Scammers often pose as the DVLA to try to trick you into handing over your money, banking details or personal information.
They do this in a variety of ways - but the most common methods are through text scams or email scams.
Remember: the DVLA never sends texts or emails which ask you to confirm personal information or payment details via a link.
If you get this, do not open any links and delete it immediately.
The DVLA itself says it doesn’t send text messages with links asking for payment details or advising of a refund.
These can come from random numbers or appear to come from the DVLA in the name if the scammer has 'number spoofed' the official number.
Here we outline some of the common DVLA text scams.
This scam will usually have capitalised letters such as ‘ACTION REQUIRED’ or ‘FINAL REQUEST’ along with a link.
Another common scam text warns you about an outstanding vehicle-tax refund and usually includes the amount you're supposedly owed, eg £53.20 and a link.
In this scam text, you’re told that the DVLA has been trying to contact you and that your action is required, along with a link.
Scammers won’t stop at just texting to try to trick you into handing over your savings - they’ll also try email you.
The DVLA says it doesn’t send emails with links, so if you get one from someone pretending to be from them you should then delete immediately. If you have clicked on the link, we can guide you through what to do.
Here we detail some of the more common DVLA email scams.
This scam will often come with a subject line along the lines of: ‘Your latest vehicle tax failed’ with an ID number.
The body of the email will then tell you that your latest vehicle tax failed to be processed because your billing details have change or expired.
The emails look official because it says the DVLA will automatically try to bill you in five working days and prompts you to follow a link where you can update your details.
It will also threaten you with a fine of up to £1,000 if you don’t pay on time - this is the legitimate fine for untaxed vehicles, which makes the scam emails evermore convincing.
This scam email will come to you with a subject line along the lines of: ‘You are not up to date with your vehicle tax’ and include an item reference number.

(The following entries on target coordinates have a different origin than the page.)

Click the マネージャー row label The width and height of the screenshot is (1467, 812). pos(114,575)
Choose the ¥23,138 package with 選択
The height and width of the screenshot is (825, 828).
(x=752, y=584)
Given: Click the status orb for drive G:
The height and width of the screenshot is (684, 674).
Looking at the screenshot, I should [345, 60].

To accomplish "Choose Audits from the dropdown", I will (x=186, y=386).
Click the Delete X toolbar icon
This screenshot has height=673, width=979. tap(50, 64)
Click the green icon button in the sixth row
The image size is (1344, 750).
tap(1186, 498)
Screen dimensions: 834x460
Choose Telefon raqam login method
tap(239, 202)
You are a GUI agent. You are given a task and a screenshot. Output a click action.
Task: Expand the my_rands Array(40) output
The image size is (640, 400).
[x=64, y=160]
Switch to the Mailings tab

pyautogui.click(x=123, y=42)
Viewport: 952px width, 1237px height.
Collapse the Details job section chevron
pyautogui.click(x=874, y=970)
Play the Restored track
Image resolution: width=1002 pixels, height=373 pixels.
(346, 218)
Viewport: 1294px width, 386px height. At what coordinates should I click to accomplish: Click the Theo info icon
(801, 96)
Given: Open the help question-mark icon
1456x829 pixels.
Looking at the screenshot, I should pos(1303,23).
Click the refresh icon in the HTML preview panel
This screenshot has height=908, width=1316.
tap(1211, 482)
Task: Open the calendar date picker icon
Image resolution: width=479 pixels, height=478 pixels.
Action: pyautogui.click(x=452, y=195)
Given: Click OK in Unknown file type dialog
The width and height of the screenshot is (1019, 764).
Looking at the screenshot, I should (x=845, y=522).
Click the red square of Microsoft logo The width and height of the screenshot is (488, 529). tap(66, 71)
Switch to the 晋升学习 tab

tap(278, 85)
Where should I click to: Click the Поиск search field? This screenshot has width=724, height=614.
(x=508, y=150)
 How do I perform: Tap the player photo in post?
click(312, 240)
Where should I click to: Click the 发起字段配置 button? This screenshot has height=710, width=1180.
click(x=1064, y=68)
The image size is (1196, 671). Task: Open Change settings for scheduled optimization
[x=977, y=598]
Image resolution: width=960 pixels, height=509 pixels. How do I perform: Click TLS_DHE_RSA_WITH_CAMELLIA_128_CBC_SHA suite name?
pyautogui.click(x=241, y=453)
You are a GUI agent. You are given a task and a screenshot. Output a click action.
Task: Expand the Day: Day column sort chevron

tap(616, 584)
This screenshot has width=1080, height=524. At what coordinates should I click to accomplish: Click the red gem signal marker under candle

The body of the email will say that according to their records, you’re not up to date with your vehicle tax and include a warning about ‘unpleasant consequences’ if you don’t pay.
The email will include a link prompting you to start the process.
Again, this is all a rouse to get you to get your payment details.
Scammers have been known to make fake websites which look very official, so if you’re looking for information from the DVLA online, look at the URL and make sure it ends in ‘gov.uk’.
If you’ve already clicked a link in what you know realise was a DVLA scam text or email, don’t input any personal or card details.
But if you’ve already put in your bank details or card information, you should contact your bank or card provider immediately.
You should also report any calls, texts, emails or suspicious online activity to the Police via Action Fraud immediately.